Today's thoughts are a continuation of last weeks essay, "Scared to Jesus"(See End Note), comments on "Scary scriptures" many have feared. As one who has battled my own fear of God and His retribution on the unfaithful, I have great empathy for those who are still caught in that terrible web of mistrust and depression. The irrational fear that "God is mad at me because I'm not perfect" becomes like the story book Tar Baby in the briar patch. As Brer Rabbit discovered, the more you fight it and try to get free, the more it sticks to you, and ensnares you, until finally you become so tied up in knots that you are as immobilized as the Tar Baby itself. I have some wonderful e-mail to share today, from readers who are kind enough to write and tell us of the ties that bound them and the truth that eventually set them free.

One woman who is opening up to the gospel like a beautiful rose bud, wrote, "In the past when I tried to share my innermost concerns I was considered negative, so I put on my mask so as not to offend anyone in the body." She has put her finger on one of Christendom's dirty little secrets: wearing a mask, pretending to be what you are not in order to be accepted by your peers. I once got a mental picture of a church full of people sitting in the pews, each wearing a "happy face" mask. Underneath it, there were scowls and frowns and tears, but on the outside, all looked good. Without the power of God, all you've got is pretending, the "fake it until you make it" philosophy. Sadly, in spiritual matters, if you try to make it on your own, you never will, and how does that leave you? An old fake, probably. I am so thankful for the counseling I had which allowed me to whine and rant and rave and totally be a mess for the time it took to verbalize my fears and dreads, look at them, give them to God, and finally be delivered from them.

The woman I quoted above also wrote that part of her fear is that "only one group seemed to be chosen and blessed while the rest of us had to hope that we were somehow accepted. This acceptance was demonstrated through Christ but many of us continue to fear we were just an "afterthought" and not really wanted. I feel more worthy of the crumbs from the Master's table than receiving the children's' bread.... For me, the lack of 'acceptance' from peers and the like (as imperfect as they were) made it difficult for me to imagine acceptance from one so perfect as the Father...... I'm learning that access to the Father only depends on the work of Christ and His work is finished. As far as access goes there is nothing left for me to do but enter in with thankfulness." End quote.

After reading her negative self evaluation, I realized that she had projected the conditional love and low self esteem she experienced in her birth family out onto the Father, and then she had gone down for the count as she evaluated her flesh in its inability to emulate the divine. It was at that moment when this title came to me in a flash of clarity. It's not about YOU! It is only about Christ! Paul wrote the Ephesians, "According as he hath chosen us in him before the foundation of the world, that we should be holy and without blame before him in love: Having predestined us unto the adoption of children by Jesus Christ to himself, according to the good pleasure of his will, To the praise of the glory of his grace, wherein he hath made us accepted in the beloved" (Eph. 1:4-6, KJV).

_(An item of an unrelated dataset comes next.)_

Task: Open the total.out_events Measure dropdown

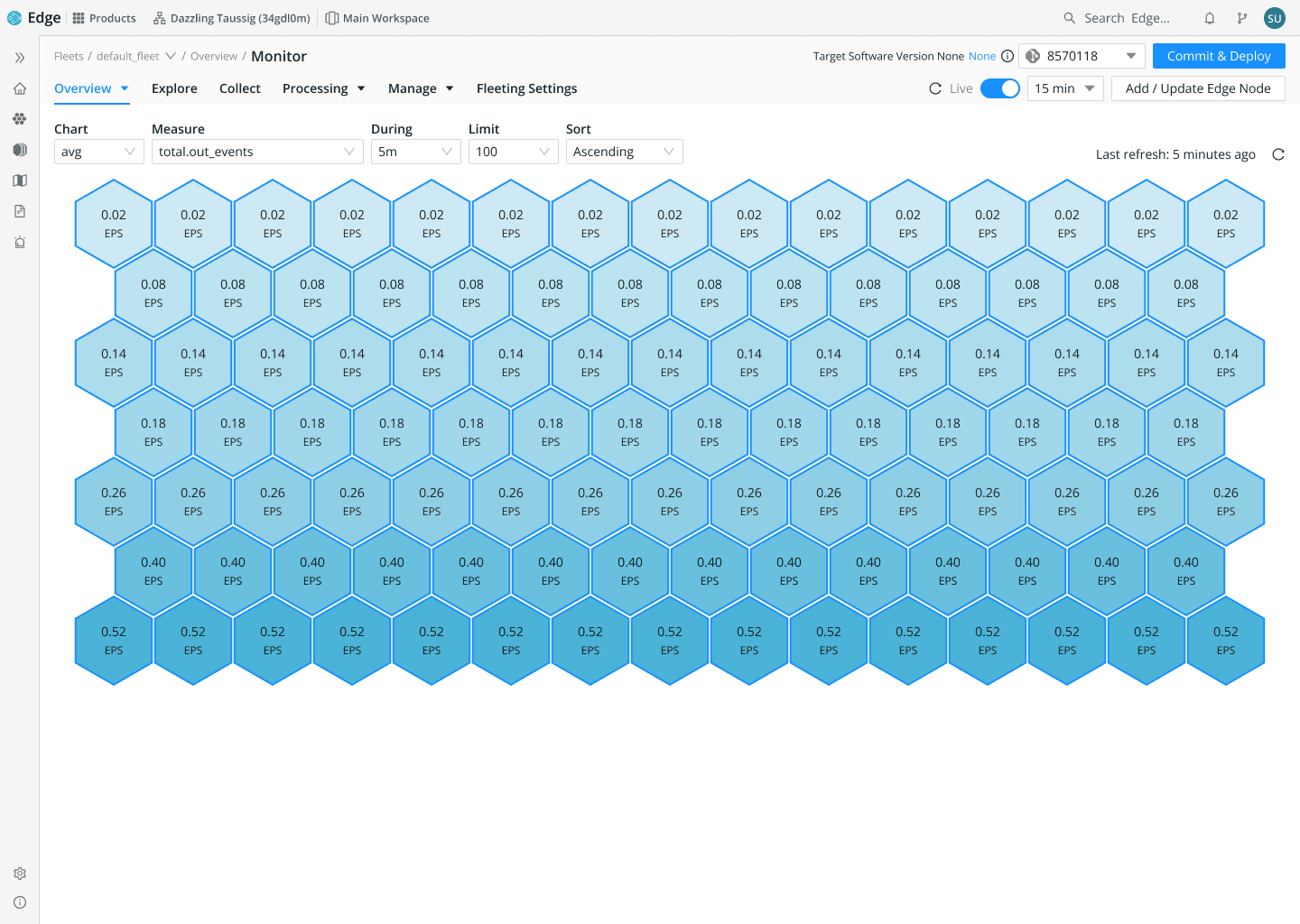Action: pyautogui.click(x=257, y=152)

That verse makes my heart sing from beginning to end! First of all, we were chosen in Him before the foundation of the world, before we were clothed in flesh, before we were born, before we sinned. That means we were predestined, predetermined to be adopted by Jesus Christ to himself. Why? Because of the pleasure of His will and "the glory of His grace, wherein He has made us accepted in the beloved!" The acceptability or unacceptability of our flesh matters not a whit, because we have already been accepted IN CHRIST! GLORY! That makes me want to shout "HALLELUJAH," to anyone who will listen.

This verse alone proves that it is not about YOU. It is not about ME. It is about what God did before the foundation of the world. As a result of Adam's sin, we believed the lie Satan sold Eve, which is that because we now know good and evil, we are like gods. Do you realize the implications of that? Our egos fed upon this lie and became so big that there's hardly any room large enough for some people and their egos to fit into at the same time! The refining fire of God is what we must have to burn off this dross and free us from this lie.

Because it is very difficult to get hold of the fact that we were chosen while we were in spirit, in Christ before the foundation of the world, let's focus on flesh, where we all live right now. To our natural minds, it would have seemed to be a cleaner, more peaceful relationship if God had just left us in spirit, to relate to Him that way, but He did not, for His own purposes which are revealed in Christ. Instead, He was not afraid to get His hands dirty in the pigpen of flesh and blood and the carnal nature and get down here in the mud and gore with us.

His first important visitation with human kind, after Adam's fall, was with Abraham, the perfect human prototype, because he was very flawed, and had similar character weaknesses to all the rest of us. So far as we know, he was more or less minding his own business, unaware of God other than the idol worship that his clan practiced at the time (Josh. 24:14-15). Full of grace and glory, standing before the council who accused him, Stephen told how God met Abraham and commanded him to leave the land of his fathers and go to the far country (Acts 7:2-3). The presence of God, the glory of the Father was as impossible to resist then, as it is now; so, Abraham packed up his wife, his nephew Lot and his belongings and set off on the grand adventure that would result in the salvation of the whole world.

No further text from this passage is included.